Naivedhya (Sanskrit: नैवेद्य) a Sanskrit word meaning ‘offering to God’ in the stricter sense of the words. It could be any offering, tangible or intangible. A resolution, a promise or even a willingness to do, perform or restrict certain things can also connote an offering to God.

The offering of food items forms part of the ‘Upacharas’ or Services/Offerings offered to a deity who has had the Prana Prathistha ritual performed to it. Therefore the murthi or vigraha is revered as a living entity who is offered food, fruits, and betelnut among others. Temples usually have stricter worship routines that include offering upacharas like naivedhyam multiple times a day as in Thirumala Venkateshwara Temple, Jagannatha Temple, the 6 main abodes of Lord Muruga, and many Hindu temples all over the world. Most temples will allow only trained pujaris to cook the naivedhyam. The food offered directly to the deity is considered as ‘Maha Prasada’ (Great Offering) and it is considered extremely auspicious to be able to partake a morsel of that. Offerings of food in home shrines are relatively simpler though the Hindu having observed cleanliness of body and mind will attempt to do so using sattvik items and in a purified space. A common practice is to mix the offered naivedhyam back into the remaining food before partaking it.

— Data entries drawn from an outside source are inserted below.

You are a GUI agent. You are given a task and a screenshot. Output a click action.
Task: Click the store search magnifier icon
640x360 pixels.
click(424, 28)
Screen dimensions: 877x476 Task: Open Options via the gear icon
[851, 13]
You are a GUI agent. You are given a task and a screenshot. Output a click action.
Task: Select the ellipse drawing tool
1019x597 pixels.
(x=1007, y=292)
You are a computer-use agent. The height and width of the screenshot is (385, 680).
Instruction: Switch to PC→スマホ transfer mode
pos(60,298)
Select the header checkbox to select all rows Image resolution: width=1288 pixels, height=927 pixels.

Naivedyam means food offered to a Hindu deity as part of a worship ritual, before eating it. As such, tasting during preparation or eating the food before offering it to God is forbidden. The food is placed before a deity and prayers are offered. Then the food is consumed as a holy offering. The offerings may include cooked food, sugarcane, or fruits.

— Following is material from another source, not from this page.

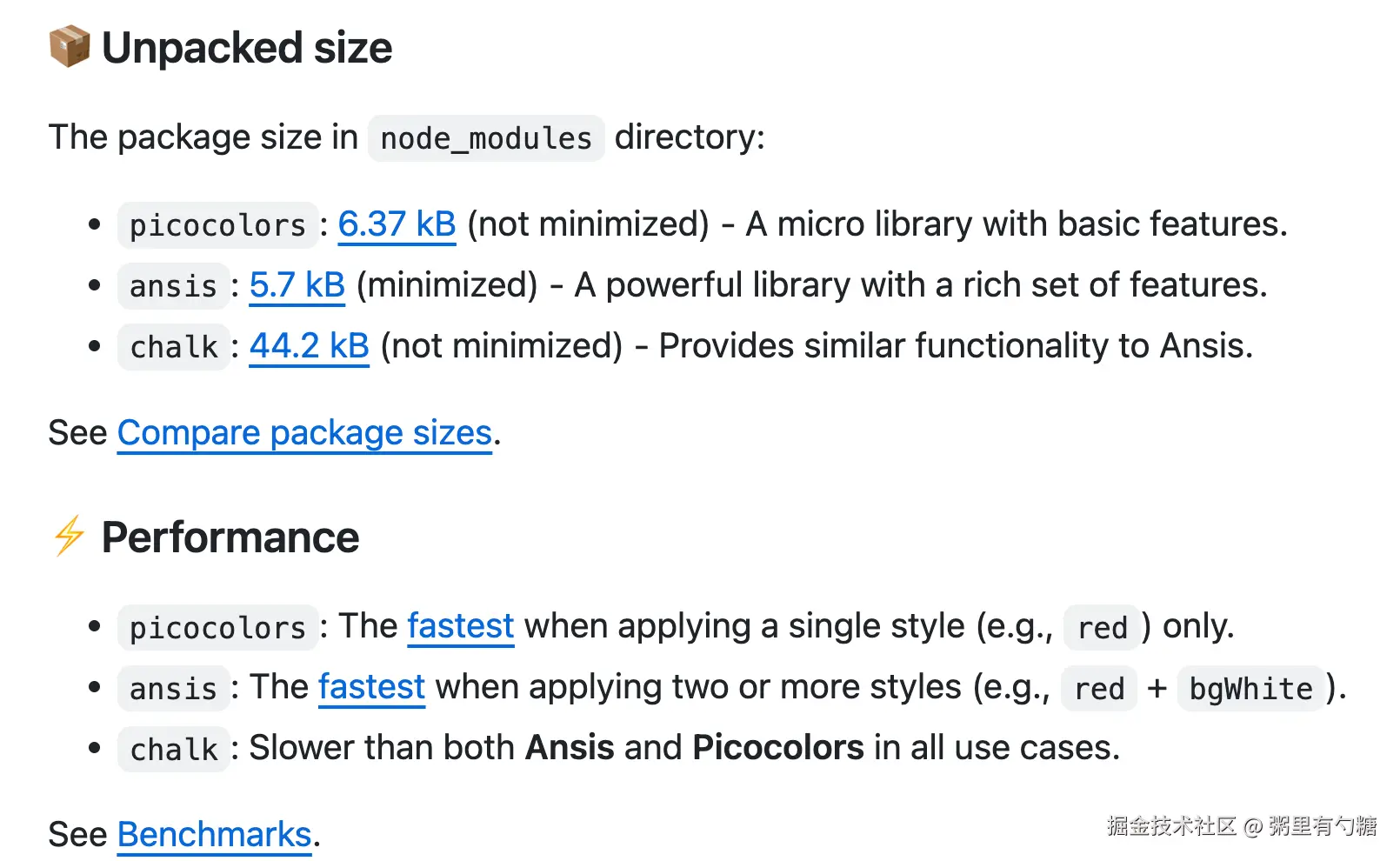Open the 44.2 kB size link
1400x861 pixels.
[310, 346]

Vegetarian food is usually offered and later distributed to the devotees who are present in the temple. Non-vegetarian is prohibited in most of the temples, but there is evidence for non-vegetarian food – offerings to Goddess Kali include animals such as goats or roosters, which are slaughtered in the temple precincts and offered. Many Hindus offer cooked food or some fruits to a picture or idol of a deity before they eat it.

However, one needs to differentiate Naivedhya from ‘Prasad’. Prasad is what one gets from God. The meaning of these words is usually attributed to food offered to and receive from the house of Gods in the form of eatables.